All of my house plants make me angry, they evoke an inescapable domesticity.
Every day, I wind the antique analog clock that sits lopsided above the pantry.
By tomorrow morning at seven, it will be two minutes off.
Its defiance reinstills the nihilism purged from me after a long day’s work.
The dull smell of tangerine wafts from under my bed; they were in season about a month or so ago.
My stack of photo albums from foreign places was adopted as coasters on the coffee table.
I miss that picture of you, the one buried in the unlabeled box in the guest room.
On that trip, we took up the river without knowing if we had the money to come back down.
It's thirty-eight degrees outside, I wrap my legs in your grandma’s blanket from her house on West St.
The sun made me dream of winter when I didn’t have to make excuses to stay inside.
My records sing a soft sound of Mandolin around the corduroy room.
I slide my rent money under the empty cup of tea on the dining room table, counting bills in inconsistent denominations.

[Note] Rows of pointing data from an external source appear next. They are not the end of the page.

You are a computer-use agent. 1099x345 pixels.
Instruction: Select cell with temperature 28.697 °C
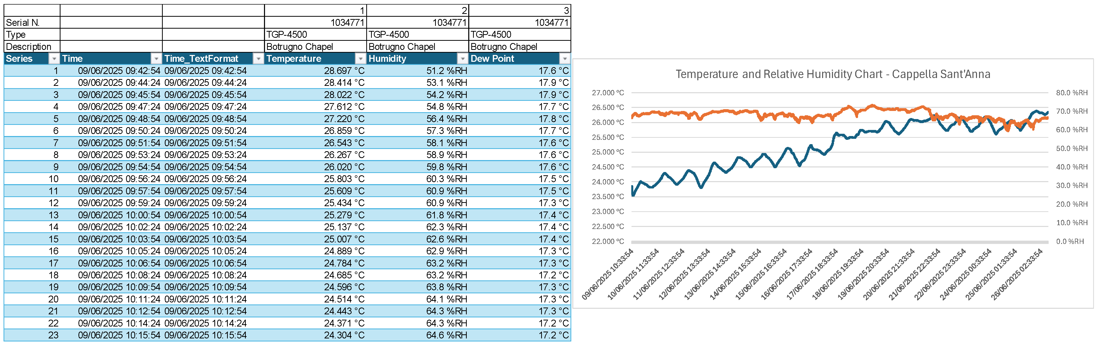point(315,70)
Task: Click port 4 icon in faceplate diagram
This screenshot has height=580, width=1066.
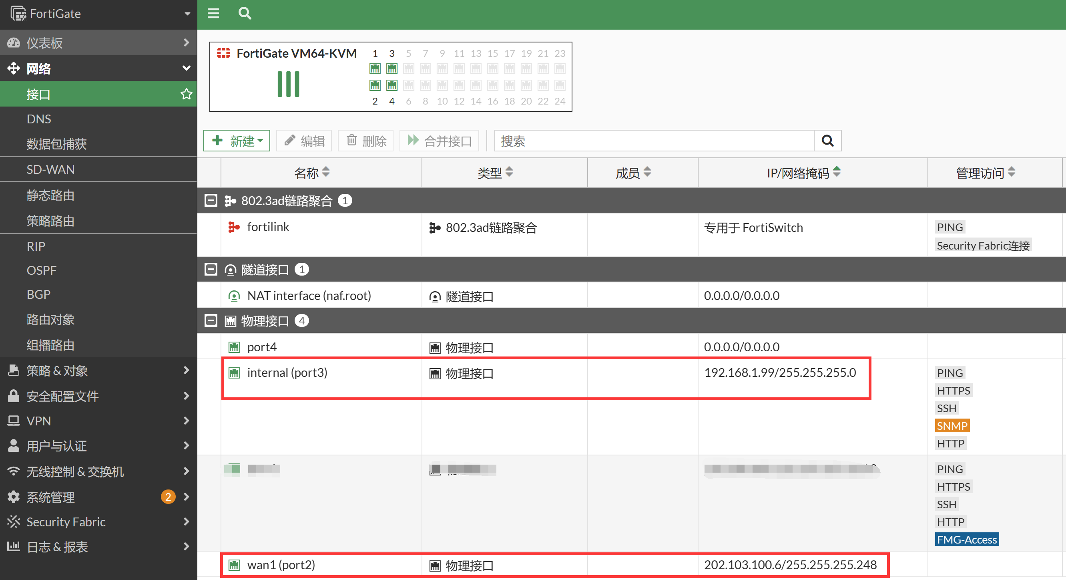Action: [x=391, y=85]
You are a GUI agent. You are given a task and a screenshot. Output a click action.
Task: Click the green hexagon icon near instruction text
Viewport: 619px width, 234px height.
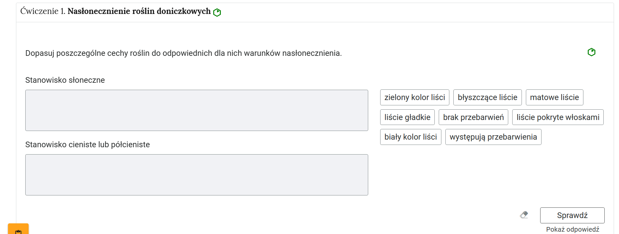pos(591,52)
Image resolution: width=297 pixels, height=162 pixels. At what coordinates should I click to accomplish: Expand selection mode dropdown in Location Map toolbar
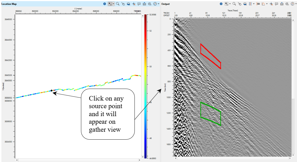(x=114, y=4)
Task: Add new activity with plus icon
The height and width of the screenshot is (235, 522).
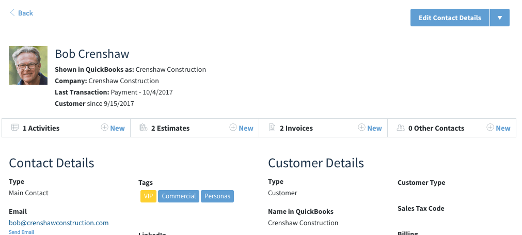Action: pos(105,128)
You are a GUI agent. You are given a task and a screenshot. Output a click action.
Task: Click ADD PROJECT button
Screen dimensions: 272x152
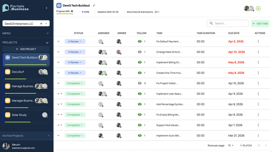pos(26,49)
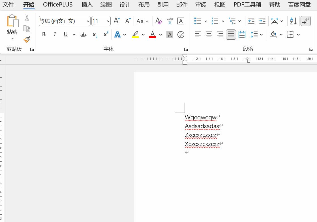Click the Format Painter brush icon
317x222 pixels.
click(x=27, y=39)
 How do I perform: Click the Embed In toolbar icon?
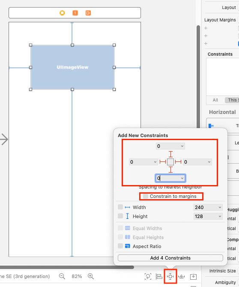pyautogui.click(x=193, y=276)
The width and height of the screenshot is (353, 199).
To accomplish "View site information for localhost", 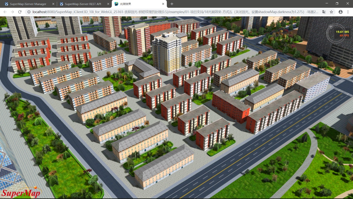I will pyautogui.click(x=29, y=12).
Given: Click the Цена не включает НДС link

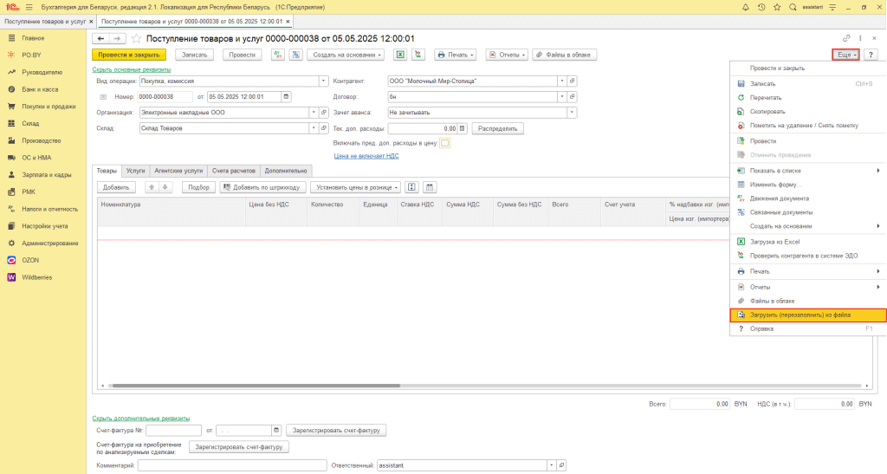Looking at the screenshot, I should tap(366, 156).
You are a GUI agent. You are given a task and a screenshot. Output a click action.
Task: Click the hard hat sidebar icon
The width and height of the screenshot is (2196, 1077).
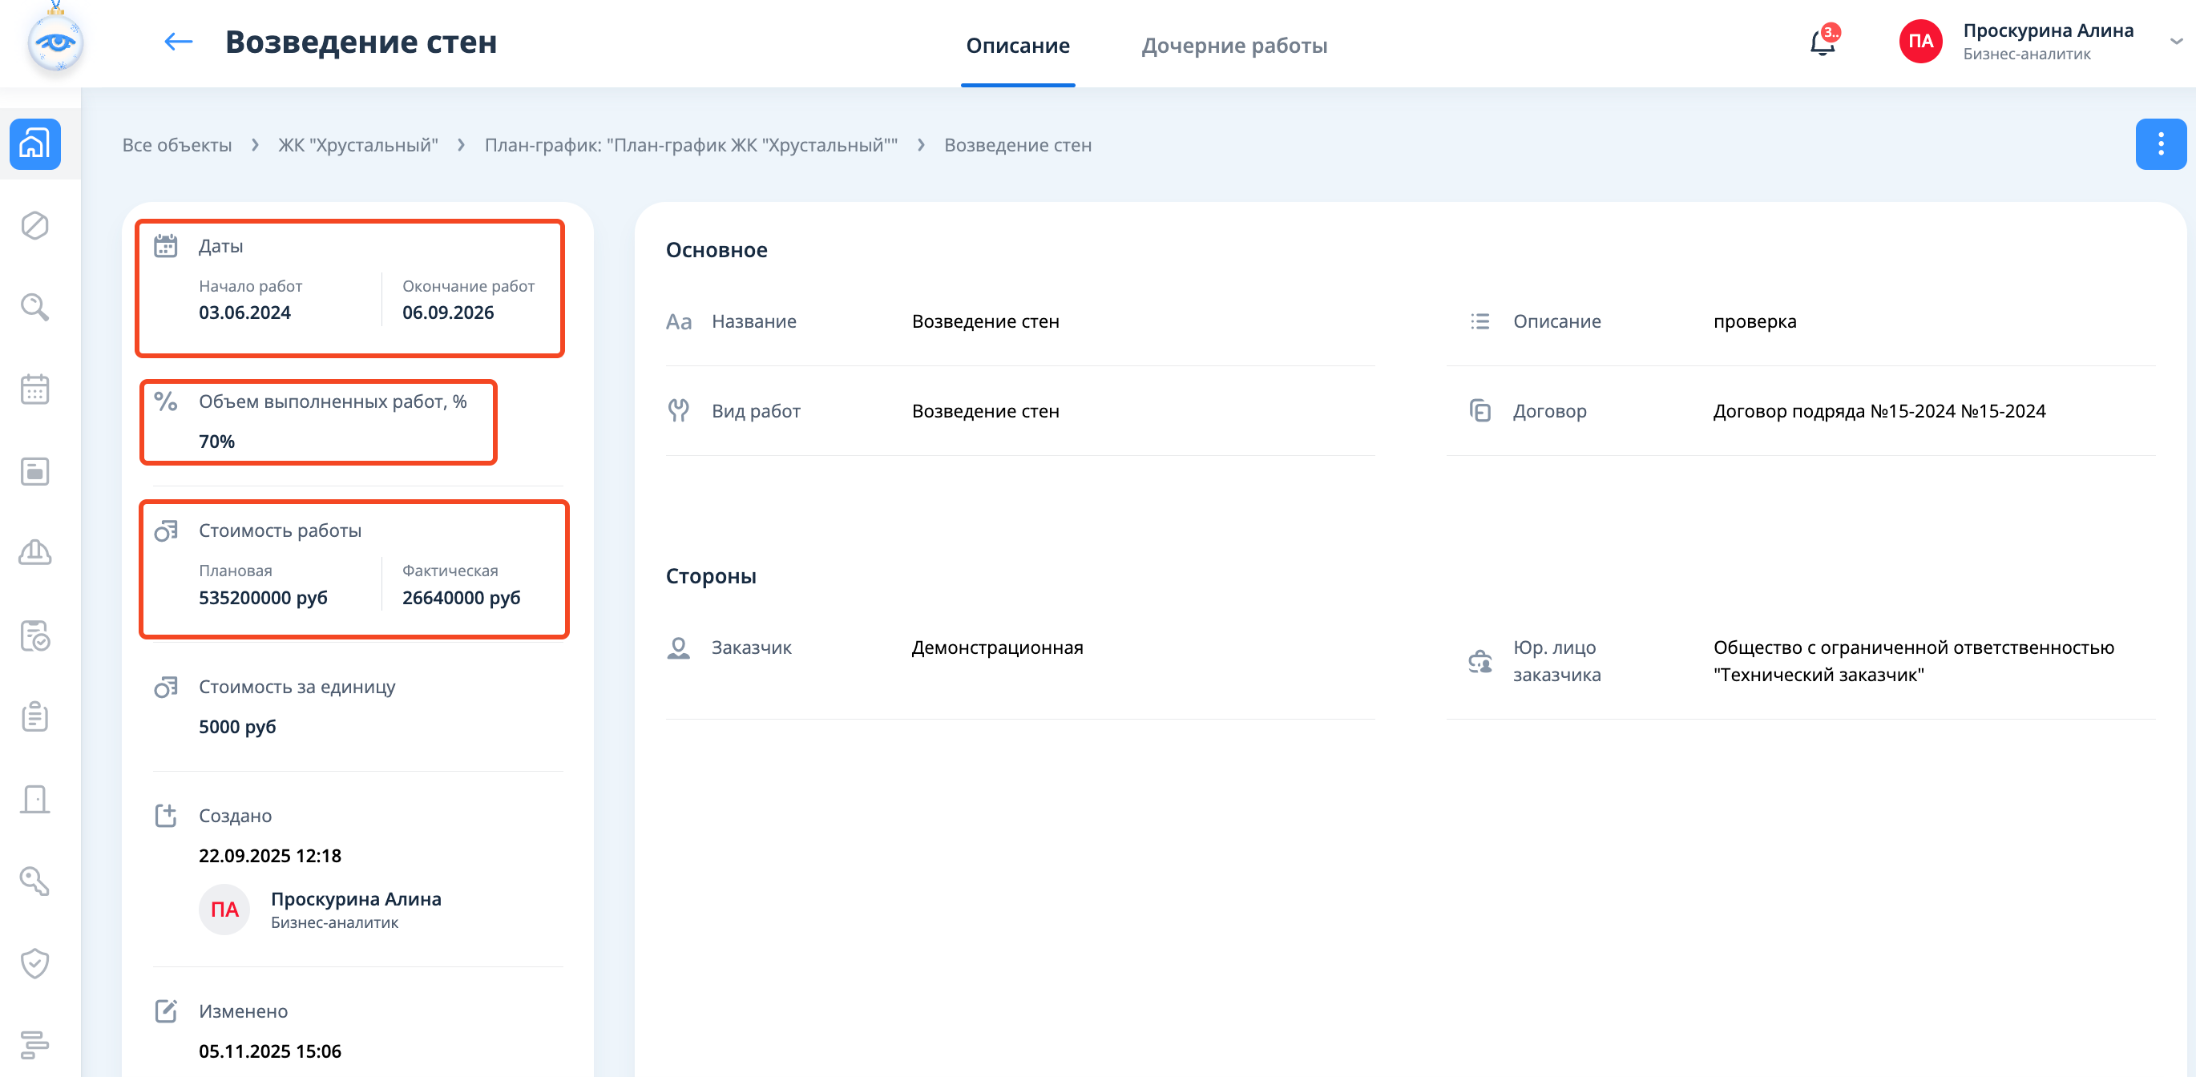pos(35,553)
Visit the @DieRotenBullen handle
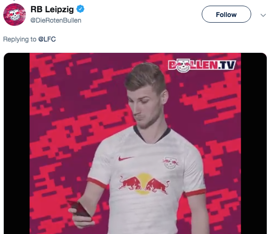The width and height of the screenshot is (271, 234). 56,20
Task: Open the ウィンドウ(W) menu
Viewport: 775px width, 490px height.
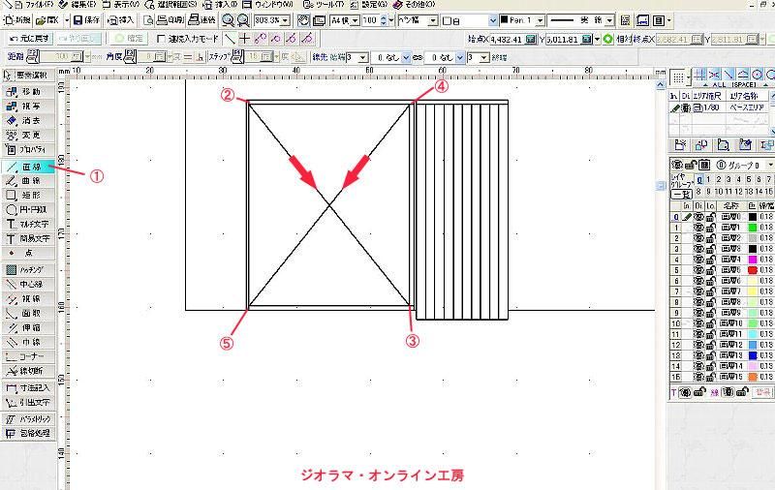Action: [275, 5]
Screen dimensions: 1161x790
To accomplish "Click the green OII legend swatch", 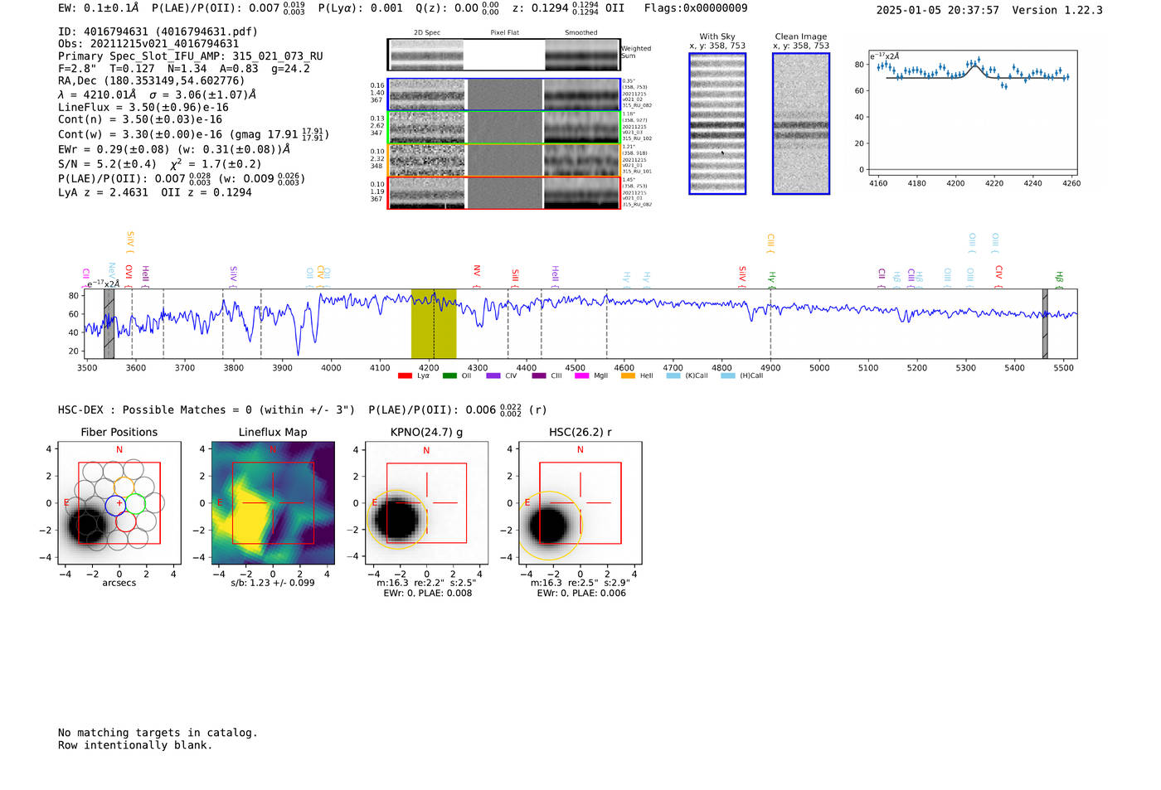I will coord(449,376).
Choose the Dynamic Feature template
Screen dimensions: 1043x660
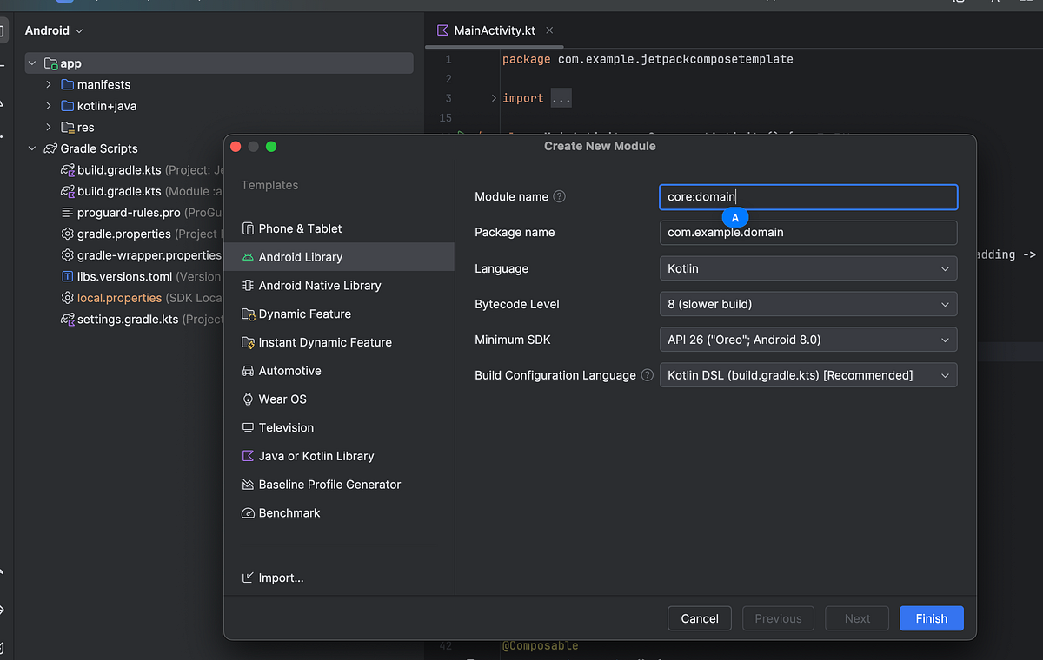pos(304,314)
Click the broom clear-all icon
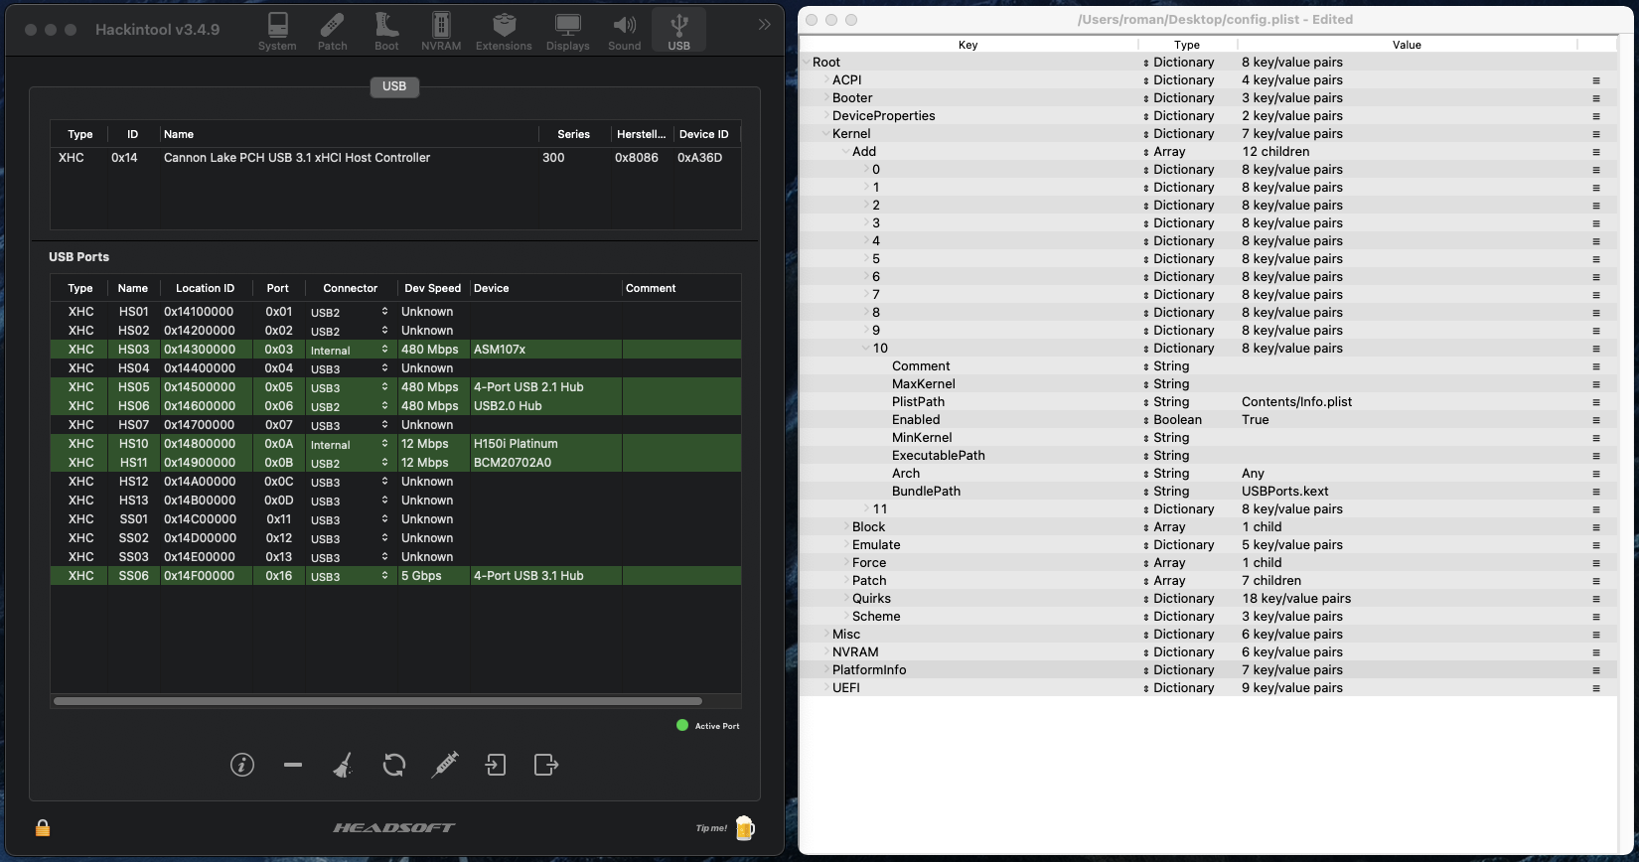The width and height of the screenshot is (1639, 862). click(344, 765)
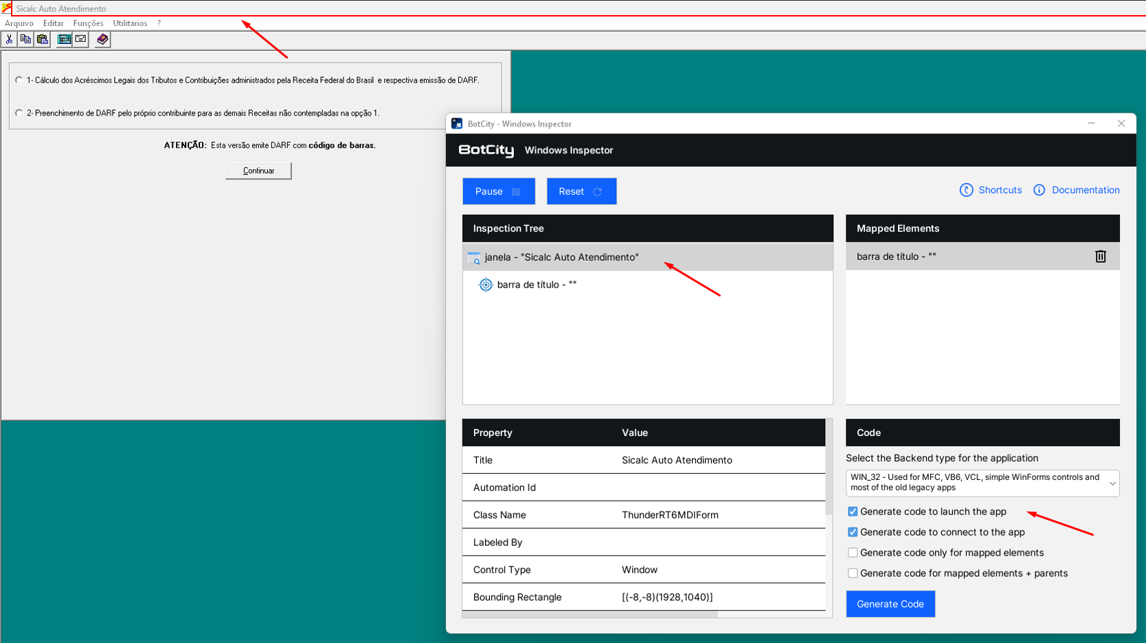
Task: Open the Funções menu
Action: (88, 23)
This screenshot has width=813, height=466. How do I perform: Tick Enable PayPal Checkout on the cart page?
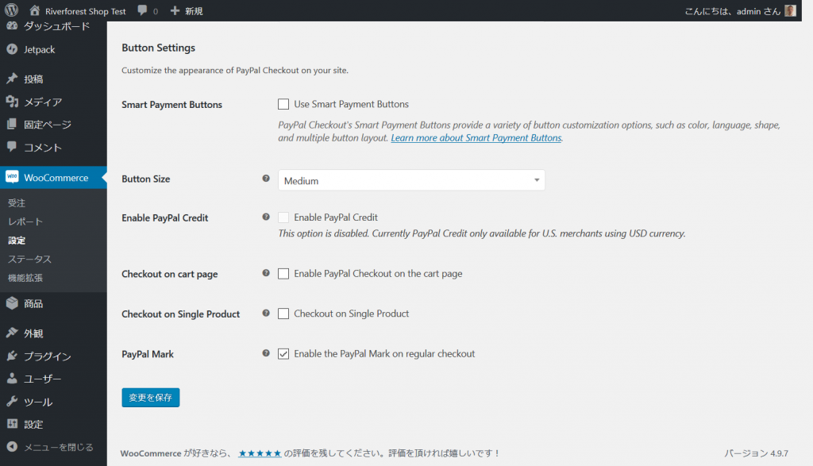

My rusty guitar strings stain my fingers a rusted tinge of orange. All my shirts are covered in the hue of fingerprints.
I sing ballads until my thumb blisters, neglecting my other hobbies.
My storm window opens exactly four inches, enough to smoke in my room.
It feels inconsistent to pretend I don’t care.
The cats outside eat the same sprouted grass peaking through the cracked asphalt.
The man who lives in cardboard sat with an empty cup in front of his bare feet.
I stare back at my reflection in the bottom of my scotch glass and roll my eyes at my dull, glazed expression.
I tossed my cloth bag at the foot of my bed, where it lay like your delicate lace removed from your form.
Clothes were thrown around the room, tracks of where we once made love
When you asked me if my songs were about you, I lied.
They were about a girl I’d not met yet, from a town I’d never been to.
She hates the city and says we are over-taxed.
Polluted and shadowy basements to reside month after month, to break even.
I am a blind boy, and you can’t be blamed.
It’s as good as it gets.
“Ivan Ilych’s life had been most simple and most ordinary and therefore most terrible.”